### What the task requires:
Only the lines from the one containing "Early Moods (204, 306)" through the one containing "Waldbau & Forstwirtschaft (117, 955)" should be printed, exactly as they appear below, with both ends included.

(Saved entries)
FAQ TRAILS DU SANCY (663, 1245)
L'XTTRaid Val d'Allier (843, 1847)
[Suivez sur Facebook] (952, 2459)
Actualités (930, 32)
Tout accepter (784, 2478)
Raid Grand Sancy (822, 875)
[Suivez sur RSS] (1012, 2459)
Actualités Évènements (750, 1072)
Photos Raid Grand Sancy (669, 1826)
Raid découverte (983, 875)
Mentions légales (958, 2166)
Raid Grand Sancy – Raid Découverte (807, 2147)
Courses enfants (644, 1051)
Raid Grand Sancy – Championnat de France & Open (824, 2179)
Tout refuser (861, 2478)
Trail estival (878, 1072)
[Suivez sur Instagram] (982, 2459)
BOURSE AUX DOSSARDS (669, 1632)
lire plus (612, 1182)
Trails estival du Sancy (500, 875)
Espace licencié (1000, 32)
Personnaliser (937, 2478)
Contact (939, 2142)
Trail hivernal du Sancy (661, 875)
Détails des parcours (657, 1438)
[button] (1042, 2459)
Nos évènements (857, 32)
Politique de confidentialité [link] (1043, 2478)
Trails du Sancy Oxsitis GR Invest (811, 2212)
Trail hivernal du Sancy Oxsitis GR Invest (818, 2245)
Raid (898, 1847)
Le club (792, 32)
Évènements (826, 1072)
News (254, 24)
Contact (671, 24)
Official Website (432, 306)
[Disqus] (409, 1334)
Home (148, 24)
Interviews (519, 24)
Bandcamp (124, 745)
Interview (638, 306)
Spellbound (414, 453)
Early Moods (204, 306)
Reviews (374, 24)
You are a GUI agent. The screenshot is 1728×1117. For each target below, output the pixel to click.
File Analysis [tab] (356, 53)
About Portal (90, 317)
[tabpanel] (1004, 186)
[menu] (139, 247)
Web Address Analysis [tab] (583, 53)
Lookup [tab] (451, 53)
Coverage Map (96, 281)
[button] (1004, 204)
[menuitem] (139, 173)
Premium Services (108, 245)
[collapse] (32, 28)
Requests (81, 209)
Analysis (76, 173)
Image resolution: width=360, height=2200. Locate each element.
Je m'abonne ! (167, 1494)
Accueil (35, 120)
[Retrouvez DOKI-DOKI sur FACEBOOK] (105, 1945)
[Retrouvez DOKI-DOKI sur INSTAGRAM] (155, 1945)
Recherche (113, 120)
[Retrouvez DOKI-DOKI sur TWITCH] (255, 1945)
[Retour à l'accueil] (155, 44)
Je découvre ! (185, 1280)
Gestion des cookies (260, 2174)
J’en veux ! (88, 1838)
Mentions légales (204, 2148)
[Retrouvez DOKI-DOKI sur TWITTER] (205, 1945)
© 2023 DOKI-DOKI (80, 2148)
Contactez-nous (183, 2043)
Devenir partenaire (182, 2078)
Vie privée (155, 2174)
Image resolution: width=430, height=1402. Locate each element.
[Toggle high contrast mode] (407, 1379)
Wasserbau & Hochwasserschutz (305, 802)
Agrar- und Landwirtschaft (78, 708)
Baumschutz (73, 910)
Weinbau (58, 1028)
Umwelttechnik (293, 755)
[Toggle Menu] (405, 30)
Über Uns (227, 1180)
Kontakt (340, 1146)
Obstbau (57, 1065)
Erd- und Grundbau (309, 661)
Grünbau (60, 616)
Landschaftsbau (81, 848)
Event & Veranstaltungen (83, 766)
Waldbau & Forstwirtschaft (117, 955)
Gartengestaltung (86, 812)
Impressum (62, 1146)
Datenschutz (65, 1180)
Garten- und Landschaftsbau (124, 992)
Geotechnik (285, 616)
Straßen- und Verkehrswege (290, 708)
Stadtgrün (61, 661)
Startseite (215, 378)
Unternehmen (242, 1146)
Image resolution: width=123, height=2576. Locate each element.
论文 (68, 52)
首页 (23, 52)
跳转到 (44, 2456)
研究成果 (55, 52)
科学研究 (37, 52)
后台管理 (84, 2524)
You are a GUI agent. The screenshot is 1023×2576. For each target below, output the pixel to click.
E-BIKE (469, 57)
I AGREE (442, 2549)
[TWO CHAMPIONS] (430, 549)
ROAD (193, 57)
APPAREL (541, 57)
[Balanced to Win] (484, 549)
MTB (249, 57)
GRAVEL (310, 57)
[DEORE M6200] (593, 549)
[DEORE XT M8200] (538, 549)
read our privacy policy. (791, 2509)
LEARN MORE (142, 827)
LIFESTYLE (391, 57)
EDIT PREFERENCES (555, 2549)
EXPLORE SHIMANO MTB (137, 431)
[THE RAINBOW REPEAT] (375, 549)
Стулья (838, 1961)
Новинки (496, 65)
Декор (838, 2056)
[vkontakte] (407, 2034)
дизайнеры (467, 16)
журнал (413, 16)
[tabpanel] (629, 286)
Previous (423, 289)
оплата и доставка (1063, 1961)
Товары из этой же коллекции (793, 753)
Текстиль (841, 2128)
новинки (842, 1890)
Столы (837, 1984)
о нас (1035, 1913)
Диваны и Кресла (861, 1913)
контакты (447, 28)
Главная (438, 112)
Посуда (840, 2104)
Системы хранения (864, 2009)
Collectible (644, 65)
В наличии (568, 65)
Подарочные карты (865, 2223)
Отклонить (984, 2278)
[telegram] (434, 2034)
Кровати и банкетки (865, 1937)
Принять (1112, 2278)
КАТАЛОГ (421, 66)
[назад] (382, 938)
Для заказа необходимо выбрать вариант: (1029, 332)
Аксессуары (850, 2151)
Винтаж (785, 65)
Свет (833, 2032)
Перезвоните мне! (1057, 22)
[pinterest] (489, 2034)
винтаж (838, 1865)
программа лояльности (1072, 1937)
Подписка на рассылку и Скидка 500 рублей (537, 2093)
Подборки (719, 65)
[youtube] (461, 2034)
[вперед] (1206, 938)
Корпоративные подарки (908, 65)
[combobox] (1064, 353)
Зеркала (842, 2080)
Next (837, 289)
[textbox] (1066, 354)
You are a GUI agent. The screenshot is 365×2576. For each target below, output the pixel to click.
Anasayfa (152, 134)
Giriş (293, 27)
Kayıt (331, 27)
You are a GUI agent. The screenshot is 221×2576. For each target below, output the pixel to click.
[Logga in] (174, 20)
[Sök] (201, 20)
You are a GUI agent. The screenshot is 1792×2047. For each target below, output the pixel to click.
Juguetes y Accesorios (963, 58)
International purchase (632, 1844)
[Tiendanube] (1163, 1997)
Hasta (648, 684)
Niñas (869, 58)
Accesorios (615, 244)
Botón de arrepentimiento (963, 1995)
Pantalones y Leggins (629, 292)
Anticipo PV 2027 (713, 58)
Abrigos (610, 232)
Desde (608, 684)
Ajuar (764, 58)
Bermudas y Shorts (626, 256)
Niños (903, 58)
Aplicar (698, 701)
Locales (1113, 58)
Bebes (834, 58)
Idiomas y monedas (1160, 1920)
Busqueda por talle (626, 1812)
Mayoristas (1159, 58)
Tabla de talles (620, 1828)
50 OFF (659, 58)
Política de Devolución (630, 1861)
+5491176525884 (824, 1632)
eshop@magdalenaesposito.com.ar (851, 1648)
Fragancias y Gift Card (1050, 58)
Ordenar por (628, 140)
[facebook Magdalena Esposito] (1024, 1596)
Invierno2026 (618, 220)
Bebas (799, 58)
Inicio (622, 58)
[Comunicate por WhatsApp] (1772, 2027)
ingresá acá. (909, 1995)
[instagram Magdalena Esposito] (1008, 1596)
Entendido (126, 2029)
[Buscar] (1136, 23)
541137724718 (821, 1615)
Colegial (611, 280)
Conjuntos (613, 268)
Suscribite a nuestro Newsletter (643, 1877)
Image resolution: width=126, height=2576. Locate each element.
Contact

### Exercise output:
Early Moods (204, 306)
Reviews (374, 24)
You are a GUI agent. The screenshot is 1728×1117. For each target below, output the pixel to click.
File Analysis [tab] (356, 53)
About Portal (90, 317)
[tabpanel] (1004, 186)
[menu] (139, 247)
Web Address Analysis [tab] (583, 53)
Lookup [tab] (451, 53)
Coverage Map (96, 281)
[button] (1004, 204)
[menuitem] (139, 173)
Premium Services (108, 245)
[collapse] (32, 28)
Requests (81, 209)
Analysis (76, 173)
Image resolution: width=360, height=2200. Locate each element.
Je m'abonne ! (167, 1494)
Accueil (35, 120)
[Retrouvez DOKI-DOKI sur FACEBOOK] (105, 1945)
[Retrouvez DOKI-DOKI sur INSTAGRAM] (155, 1945)
Recherche (113, 120)
[Retrouvez DOKI-DOKI sur TWITCH] (255, 1945)
[Retour à l'accueil] (155, 44)
Je découvre ! (185, 1280)
Gestion des cookies (260, 2174)
J’en veux ! (88, 1838)
Mentions légales (204, 2148)
[Retrouvez DOKI-DOKI sur TWITTER] (205, 1945)
© 2023 DOKI-DOKI (80, 2148)
Contactez-nous (183, 2043)
Devenir partenaire (182, 2078)
Vie privée (155, 2174)
Image resolution: width=430, height=1402. Locate each element.
[Toggle high contrast mode] (407, 1379)
Wasserbau & Hochwasserschutz (305, 802)
Agrar- und Landwirtschaft (78, 708)
Baumschutz (73, 910)
Weinbau (58, 1028)
Umwelttechnik (293, 755)
[Toggle Menu] (405, 30)
Über Uns (227, 1180)
Kontakt (340, 1146)
Obstbau (57, 1065)
Erd- und Grundbau (309, 661)
Grünbau (60, 616)
Landschaftsbau (81, 848)
Event & Veranstaltungen (83, 766)
Waldbau & Forstwirtschaft (117, 955)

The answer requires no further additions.